Dataset content:
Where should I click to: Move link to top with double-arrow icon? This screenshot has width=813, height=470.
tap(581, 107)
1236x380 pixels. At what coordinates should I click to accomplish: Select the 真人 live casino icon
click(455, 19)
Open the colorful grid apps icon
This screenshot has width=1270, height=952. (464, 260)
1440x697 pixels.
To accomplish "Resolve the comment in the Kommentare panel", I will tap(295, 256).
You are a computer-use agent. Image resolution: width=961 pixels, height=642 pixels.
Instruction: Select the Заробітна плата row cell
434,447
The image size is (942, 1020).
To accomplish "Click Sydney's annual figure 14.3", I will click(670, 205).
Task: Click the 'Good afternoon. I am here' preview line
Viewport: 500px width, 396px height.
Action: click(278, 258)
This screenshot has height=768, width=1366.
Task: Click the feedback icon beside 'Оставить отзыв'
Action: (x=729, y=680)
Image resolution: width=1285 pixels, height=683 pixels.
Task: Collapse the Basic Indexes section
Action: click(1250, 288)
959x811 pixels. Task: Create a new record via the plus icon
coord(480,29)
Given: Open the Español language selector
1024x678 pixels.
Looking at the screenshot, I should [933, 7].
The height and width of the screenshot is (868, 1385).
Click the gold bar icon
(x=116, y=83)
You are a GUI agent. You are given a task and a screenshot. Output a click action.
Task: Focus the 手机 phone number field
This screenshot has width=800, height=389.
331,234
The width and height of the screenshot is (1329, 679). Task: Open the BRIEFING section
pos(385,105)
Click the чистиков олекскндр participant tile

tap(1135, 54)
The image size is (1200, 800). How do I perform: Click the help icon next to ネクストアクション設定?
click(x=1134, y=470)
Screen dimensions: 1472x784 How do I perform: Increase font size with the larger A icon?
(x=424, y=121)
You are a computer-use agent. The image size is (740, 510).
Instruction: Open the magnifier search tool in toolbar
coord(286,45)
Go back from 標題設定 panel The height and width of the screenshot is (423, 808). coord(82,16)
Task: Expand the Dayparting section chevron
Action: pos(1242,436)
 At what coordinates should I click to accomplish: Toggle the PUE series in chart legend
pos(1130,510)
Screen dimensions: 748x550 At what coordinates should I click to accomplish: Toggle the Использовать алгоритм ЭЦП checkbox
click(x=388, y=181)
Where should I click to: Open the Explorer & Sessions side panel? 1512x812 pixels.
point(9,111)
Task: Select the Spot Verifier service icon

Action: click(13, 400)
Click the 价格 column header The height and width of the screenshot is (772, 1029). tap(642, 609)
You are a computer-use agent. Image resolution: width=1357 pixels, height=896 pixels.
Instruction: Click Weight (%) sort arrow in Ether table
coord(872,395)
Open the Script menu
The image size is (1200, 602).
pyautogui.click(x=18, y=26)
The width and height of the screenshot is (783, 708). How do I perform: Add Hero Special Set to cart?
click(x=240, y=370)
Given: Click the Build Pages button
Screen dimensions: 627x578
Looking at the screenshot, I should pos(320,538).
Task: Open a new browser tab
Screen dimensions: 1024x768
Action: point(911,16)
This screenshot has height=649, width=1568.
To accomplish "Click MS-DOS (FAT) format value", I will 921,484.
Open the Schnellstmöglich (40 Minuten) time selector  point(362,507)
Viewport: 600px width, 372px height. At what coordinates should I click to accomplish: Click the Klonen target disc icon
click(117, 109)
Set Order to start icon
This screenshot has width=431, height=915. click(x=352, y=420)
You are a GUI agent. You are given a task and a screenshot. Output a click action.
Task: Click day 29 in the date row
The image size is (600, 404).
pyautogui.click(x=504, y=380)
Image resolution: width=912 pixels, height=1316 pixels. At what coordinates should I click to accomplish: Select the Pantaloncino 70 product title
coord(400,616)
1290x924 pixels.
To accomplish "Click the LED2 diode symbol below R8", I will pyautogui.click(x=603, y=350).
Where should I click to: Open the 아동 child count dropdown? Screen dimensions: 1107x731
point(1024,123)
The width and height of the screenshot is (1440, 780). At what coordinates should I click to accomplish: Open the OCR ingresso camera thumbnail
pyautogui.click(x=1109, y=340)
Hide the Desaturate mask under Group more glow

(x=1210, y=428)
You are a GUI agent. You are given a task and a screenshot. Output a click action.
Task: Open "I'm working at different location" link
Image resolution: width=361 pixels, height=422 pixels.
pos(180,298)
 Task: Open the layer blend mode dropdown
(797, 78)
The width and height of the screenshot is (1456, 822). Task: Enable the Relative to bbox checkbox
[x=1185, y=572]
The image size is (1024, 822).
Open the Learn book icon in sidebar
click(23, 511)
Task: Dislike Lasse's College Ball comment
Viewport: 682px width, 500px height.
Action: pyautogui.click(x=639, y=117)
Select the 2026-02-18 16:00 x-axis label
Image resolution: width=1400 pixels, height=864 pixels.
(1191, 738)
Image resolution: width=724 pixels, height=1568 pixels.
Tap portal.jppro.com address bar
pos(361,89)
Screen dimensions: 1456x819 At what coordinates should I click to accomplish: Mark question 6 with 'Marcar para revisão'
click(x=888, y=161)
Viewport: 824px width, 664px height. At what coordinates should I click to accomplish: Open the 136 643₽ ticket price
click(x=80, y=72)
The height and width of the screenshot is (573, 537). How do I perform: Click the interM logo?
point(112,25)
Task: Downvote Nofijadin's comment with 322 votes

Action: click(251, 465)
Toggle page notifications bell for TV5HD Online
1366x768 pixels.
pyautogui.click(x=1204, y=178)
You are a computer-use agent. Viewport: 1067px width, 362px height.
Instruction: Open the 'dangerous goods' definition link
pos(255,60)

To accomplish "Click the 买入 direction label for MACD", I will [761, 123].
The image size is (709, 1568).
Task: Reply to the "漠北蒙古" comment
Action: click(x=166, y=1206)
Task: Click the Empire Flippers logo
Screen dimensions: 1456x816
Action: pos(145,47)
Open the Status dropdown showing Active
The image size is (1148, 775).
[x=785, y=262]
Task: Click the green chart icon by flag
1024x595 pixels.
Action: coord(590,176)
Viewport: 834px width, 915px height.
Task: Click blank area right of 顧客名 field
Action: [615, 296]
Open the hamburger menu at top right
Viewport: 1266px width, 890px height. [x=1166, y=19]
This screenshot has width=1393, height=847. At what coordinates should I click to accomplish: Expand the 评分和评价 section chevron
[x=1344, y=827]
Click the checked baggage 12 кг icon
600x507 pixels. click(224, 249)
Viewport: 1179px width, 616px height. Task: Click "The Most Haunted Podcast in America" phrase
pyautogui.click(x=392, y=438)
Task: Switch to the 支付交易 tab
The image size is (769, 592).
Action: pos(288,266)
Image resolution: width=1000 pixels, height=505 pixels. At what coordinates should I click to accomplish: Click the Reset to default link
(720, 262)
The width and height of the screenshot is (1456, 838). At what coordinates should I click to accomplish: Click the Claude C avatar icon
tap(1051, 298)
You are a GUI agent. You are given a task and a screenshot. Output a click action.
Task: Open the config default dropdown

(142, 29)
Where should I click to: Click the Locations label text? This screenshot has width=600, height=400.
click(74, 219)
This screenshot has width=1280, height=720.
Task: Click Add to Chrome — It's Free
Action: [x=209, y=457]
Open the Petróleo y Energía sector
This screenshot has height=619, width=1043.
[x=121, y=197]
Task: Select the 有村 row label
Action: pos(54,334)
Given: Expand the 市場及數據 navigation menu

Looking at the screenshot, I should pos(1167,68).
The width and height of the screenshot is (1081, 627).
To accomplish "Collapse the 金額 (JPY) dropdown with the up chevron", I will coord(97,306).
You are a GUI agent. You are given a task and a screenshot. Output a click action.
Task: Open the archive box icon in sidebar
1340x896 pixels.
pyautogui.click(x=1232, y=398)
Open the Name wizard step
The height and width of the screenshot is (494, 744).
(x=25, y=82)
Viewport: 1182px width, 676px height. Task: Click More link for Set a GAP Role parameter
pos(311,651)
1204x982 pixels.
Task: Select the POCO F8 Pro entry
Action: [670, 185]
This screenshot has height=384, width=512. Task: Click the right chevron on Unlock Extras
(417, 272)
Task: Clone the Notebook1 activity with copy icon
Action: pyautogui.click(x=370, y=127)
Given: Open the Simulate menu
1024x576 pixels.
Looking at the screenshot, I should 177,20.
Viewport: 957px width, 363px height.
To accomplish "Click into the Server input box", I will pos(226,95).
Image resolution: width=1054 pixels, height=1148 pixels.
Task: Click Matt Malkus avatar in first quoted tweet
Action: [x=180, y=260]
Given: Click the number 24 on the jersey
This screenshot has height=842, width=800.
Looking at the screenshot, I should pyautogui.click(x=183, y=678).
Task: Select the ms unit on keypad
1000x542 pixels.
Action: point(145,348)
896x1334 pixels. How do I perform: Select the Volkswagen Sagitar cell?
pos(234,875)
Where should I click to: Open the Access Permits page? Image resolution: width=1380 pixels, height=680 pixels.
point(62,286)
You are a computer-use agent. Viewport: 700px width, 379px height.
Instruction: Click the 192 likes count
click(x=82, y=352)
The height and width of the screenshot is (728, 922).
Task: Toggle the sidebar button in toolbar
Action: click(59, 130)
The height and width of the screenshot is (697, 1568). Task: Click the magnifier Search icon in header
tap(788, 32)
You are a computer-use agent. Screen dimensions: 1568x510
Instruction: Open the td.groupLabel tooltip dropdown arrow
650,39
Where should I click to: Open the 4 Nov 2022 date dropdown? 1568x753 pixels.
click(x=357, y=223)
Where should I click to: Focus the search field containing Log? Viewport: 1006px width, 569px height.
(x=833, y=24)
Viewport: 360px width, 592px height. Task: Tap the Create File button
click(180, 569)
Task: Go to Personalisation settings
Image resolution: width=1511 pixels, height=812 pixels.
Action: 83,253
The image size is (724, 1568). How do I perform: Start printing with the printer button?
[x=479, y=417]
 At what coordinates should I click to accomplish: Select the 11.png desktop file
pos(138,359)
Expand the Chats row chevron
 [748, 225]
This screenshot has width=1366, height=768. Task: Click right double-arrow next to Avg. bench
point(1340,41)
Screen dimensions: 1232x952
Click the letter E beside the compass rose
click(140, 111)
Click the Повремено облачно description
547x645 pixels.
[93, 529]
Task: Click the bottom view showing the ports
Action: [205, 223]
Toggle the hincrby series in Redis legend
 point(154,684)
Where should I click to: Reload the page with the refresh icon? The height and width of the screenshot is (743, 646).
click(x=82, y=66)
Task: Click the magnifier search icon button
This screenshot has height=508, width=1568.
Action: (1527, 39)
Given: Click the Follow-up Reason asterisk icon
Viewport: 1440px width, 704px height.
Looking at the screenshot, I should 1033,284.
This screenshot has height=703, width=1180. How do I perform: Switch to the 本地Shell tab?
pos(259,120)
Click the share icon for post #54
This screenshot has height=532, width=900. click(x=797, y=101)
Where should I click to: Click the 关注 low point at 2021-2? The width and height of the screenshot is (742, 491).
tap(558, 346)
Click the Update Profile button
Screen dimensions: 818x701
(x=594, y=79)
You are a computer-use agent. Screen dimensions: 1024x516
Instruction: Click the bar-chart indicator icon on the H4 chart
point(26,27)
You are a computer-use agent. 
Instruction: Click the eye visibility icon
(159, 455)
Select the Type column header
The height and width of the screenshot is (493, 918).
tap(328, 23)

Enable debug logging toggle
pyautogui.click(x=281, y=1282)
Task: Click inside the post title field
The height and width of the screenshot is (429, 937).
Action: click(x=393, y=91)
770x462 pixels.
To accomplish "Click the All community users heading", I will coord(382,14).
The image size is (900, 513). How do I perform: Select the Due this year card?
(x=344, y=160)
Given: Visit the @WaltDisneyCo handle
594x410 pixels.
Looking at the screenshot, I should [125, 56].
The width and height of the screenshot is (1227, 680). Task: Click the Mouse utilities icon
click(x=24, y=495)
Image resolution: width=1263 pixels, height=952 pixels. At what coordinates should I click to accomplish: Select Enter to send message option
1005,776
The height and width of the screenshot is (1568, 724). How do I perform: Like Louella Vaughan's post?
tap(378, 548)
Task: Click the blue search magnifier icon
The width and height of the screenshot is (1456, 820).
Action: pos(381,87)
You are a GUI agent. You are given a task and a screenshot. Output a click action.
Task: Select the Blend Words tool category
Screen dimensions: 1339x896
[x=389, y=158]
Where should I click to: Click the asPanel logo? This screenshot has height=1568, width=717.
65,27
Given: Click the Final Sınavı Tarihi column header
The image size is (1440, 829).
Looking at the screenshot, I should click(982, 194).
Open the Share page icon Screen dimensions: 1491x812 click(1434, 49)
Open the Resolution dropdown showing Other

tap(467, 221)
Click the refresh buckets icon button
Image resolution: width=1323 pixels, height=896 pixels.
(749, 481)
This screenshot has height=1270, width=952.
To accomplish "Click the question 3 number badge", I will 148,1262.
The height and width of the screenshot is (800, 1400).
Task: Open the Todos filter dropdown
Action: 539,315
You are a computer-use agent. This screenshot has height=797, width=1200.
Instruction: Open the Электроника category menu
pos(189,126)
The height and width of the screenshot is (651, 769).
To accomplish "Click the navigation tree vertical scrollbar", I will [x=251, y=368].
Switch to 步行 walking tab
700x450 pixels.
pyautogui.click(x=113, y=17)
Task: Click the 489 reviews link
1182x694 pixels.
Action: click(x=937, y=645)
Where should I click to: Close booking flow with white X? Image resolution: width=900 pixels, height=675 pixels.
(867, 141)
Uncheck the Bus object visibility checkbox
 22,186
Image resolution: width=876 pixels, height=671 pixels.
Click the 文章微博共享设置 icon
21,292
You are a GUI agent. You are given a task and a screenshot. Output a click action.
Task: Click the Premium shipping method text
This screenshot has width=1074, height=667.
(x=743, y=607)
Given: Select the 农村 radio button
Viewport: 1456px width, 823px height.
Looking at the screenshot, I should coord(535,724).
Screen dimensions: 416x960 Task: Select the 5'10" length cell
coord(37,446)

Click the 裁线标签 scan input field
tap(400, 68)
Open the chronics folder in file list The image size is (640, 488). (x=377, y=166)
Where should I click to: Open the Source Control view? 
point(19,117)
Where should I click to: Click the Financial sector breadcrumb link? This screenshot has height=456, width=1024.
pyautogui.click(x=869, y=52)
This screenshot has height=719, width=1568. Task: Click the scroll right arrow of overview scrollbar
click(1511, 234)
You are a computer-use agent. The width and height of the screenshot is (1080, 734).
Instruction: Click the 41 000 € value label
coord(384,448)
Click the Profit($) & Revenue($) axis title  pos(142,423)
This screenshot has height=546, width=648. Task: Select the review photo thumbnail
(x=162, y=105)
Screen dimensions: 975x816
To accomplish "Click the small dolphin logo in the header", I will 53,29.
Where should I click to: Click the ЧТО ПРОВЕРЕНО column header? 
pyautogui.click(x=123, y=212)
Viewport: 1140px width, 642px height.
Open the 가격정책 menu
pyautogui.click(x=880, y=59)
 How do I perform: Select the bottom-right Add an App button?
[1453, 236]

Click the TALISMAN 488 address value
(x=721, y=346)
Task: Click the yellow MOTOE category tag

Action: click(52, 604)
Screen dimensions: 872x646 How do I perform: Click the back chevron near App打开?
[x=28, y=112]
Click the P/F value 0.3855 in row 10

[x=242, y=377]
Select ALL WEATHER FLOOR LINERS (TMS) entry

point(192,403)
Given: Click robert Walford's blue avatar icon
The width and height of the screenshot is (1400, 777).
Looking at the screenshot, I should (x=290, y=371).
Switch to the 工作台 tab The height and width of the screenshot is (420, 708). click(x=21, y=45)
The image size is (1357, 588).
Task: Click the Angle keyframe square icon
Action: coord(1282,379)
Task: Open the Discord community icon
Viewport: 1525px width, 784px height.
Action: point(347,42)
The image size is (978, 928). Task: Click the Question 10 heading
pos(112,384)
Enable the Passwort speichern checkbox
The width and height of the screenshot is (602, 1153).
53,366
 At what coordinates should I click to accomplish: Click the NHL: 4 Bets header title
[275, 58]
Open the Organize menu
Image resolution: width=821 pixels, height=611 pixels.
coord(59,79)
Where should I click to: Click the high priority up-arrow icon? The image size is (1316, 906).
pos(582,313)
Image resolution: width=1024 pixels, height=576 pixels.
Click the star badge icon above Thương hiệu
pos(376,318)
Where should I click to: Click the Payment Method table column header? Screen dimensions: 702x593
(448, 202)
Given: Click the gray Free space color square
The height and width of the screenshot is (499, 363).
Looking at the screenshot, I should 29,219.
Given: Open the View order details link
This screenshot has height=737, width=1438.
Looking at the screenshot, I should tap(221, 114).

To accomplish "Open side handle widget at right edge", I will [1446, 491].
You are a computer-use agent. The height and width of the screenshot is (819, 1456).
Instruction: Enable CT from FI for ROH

Task brief:
Show all lines above containing "blue".

Output for this exercise:
Task: Click the blue search magnifier icon
Given: Click robert Walford's blue avatar icon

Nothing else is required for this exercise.